Pragmata Review: This One’s For The Dads

I can trace the exact instant Pragmata won me over. Hugh and Diana had just made their way back to the Shelter—a fragile sanctuary tucked inside the lunar installation known as the Cradle—when Diana suddenly announces she has something for him. From Hugh’s point of view, she darts off-screen, only to return moments later clutching a sheet of paper.

She’s drawn him a picture. A snapshot of something they’ve just lived through, reimagined through her eyes and offered up with an unfiltered, radiant smile. Hugh responds with a kind of warmth that feels almost overflowing, thanking her in a way that makes the moment land even harder than it should. From then on, Diana’s drawings sit pinned beside one of the Shelter terminals, quietly waiting to be revisited whenever Hugh returns.

It’s a small detail, but it lingers. Moments like this define their bond—so much so that you can even play hide and seek with her whenever you like—and that relationship becomes the emotional core of Pragmata. It’s not quite a traditional parent-child dynamic; it feels closer to a significant age-gap sibling bond. Still, it carries that same instinctive protectiveness. Diana, despite being an android, feels undeniably human in those exchanges. And as the journey unfolds, it’s easy to believe Hugh would move mountains, or anything worse, to keep her safe. Watching that connection evolve is quietly devastating in the best way.

Hugh may feel like he’s constantly moving mountains just surviving on the Cradle, but that’s where Pragmata’s combat system steps forward and demands attention. Capcom has long mastered third-person shooting mechanics, and that confidence shows here. Gunplay feels weighty but fluid, grounded but responsive. It isn’t the balletic chaos of something like Devil May Cry, but as the game progresses and Hugh’s kit expands, he begins to flow through encounters with a surprising grace—dashing across arenas like a skater carving through thin ice, slipping out of danger and striking back with precision.

What elevates the system is Diana’s hacking mechanic. Guiding a cursor through a grid to breach enemy defenses never settles into repetition, even when the same enemy type appears again. The grid may look familiar, but the paths it offers shift constantly, forcing you to improvise every time. Nodes scattered along the route add another layer of unpredictability, layering buffs and debuffs into the hack like puzzle pieces snapping into place mid-run. As long as you pass through them, their effects trigger—turning each route into a small, evolving strategy.

When larger enemies enter the fray, the grids expand in scale and complexity, and the tension spikes accordingly. Trying to complete a hack while dodging incoming attacks from all directions creates a constant push and pull between calculation and survival. It’s the kind of design that makes you mutter things you probably shouldn’t, only exhaling once the hack completes and you somehow survive the aftermath. That split-second relief is where Pragmata feels most alive.

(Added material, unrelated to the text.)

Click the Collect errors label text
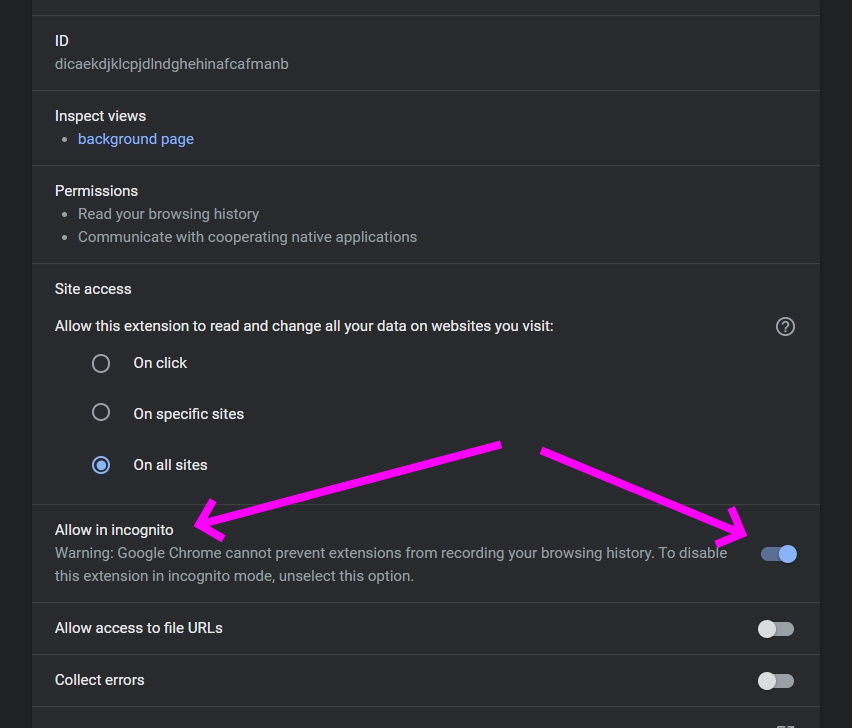Image resolution: width=852 pixels, height=728 pixels. tap(99, 680)
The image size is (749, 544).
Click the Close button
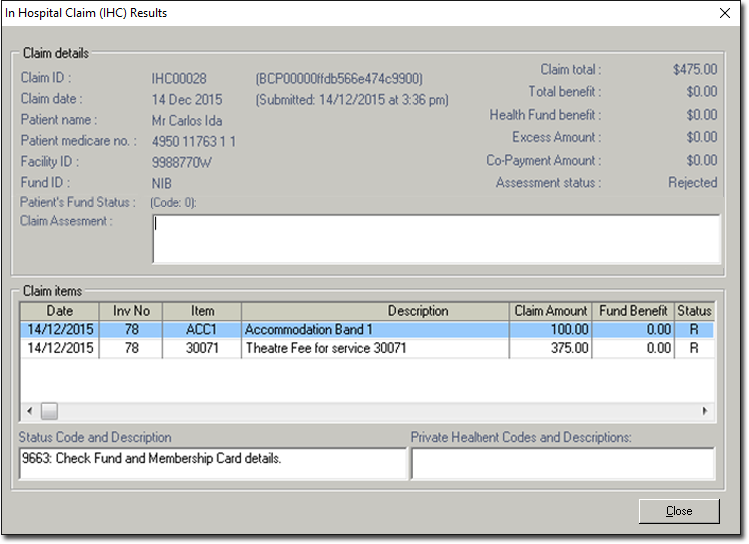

The Cradle itself is built like a place meant to be poked and prodded. Every zone branches outward from a main path, rewarding curiosity with meaningful finds: upgrade materials for Hugh, mods for Diana that reshape hacking (and are amusingly treated like they’re being consumed like juice boxes), training data for skill development, and more. One standout collectible is Cabin Coins, handed over to a small robot named Cabin and used to fill bingo-style reward boards—each square unlocking something new and worthwhile.

Death doesn’t reset progress so much as redirect it. You return to the Shelter, regroup, adjust your loadout, and jump back in near where you fell. Enemies respawn when you revisit, giving the structure a subtle looped rhythm that edges toward roguelike territory—though it never fully commits to randomness in the way traditional roguelikes do. It’s more structured repetition than chaos, a cycle that reinforces mastery rather than chance.

Playing Pragmata on the Nintendo Switch 2 adds another layer to the experience. I specifically chose the platform to see how Capcom’s new release would perform on the hardware, and overall, it holds up impressively well. Both docked and handheld modes maintain strong performance, with only occasional frame rate dips scattered across the roughly 12-hour experience.

The most noticeable issues appear in the forest section of the Cradle, where dense foliage seems to push the system hardest. Even then, the drops are brief and recover quickly, never truly breaking immersion or making the game feel unstable. It’s more a momentary stumble than a lasting problem.

What Pragmata ultimately feels like is a studio operating at full confidence. A new IP, new characters, and a hybrid combat system that blends shooting and hacking in ways that feel genuinely fresh in 2026’s landscape—it all comes together in a way that feels both bold and deliberate. Hugh and Diana’s relationship gives it heart, the combat gives it pulse, and the Cradle gives it scale. Capcom isn’t just experimenting here; it feels like they’re refining a new language. And by the end, you’re left wanting to draw something too.